(Target pointing data)
[start]
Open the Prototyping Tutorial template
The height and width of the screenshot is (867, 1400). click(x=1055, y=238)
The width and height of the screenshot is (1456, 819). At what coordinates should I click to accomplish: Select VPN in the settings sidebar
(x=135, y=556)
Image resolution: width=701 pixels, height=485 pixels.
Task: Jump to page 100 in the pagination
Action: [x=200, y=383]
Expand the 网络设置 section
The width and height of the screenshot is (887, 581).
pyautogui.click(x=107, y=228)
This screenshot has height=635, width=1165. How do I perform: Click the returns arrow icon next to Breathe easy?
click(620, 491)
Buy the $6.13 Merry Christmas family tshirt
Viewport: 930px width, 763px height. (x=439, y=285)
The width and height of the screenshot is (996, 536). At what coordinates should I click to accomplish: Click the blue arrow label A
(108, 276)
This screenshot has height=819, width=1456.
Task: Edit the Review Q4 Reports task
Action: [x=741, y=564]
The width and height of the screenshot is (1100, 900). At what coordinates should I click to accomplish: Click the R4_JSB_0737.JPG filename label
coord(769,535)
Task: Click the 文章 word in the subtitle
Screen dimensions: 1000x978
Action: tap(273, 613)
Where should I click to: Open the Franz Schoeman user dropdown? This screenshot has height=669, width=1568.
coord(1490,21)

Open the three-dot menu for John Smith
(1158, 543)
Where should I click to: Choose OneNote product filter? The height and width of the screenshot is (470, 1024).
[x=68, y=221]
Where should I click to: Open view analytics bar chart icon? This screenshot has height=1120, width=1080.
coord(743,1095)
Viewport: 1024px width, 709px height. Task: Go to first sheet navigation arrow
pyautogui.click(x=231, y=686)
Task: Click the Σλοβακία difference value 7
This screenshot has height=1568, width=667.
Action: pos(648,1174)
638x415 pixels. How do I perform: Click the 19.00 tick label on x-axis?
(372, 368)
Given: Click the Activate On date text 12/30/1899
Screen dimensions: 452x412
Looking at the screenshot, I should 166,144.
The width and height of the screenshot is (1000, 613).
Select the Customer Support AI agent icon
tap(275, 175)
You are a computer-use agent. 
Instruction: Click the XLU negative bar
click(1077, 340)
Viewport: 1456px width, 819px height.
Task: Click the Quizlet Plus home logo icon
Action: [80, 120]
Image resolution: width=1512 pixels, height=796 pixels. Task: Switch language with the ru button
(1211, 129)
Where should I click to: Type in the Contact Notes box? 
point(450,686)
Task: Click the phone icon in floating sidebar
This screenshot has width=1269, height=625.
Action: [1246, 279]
[end]
Starting with the line that contains "Image resolution: width=1512" and going on through the end of the data, write those lines out again, requests included, scaling every coordinate in the answers by 2.6. Round each result to a whole number, with halves rounding up.

- **Complete response**
Image resolution: width=1512 pixels, height=796 pixels. Task: Switch language with the ru button
(3149, 335)
Where should I click to: Type in the Contact Notes box? 
point(1170,1784)
Task: Click the phone icon in floating sidebar
This screenshot has width=1269, height=625.
Action: [3240, 725]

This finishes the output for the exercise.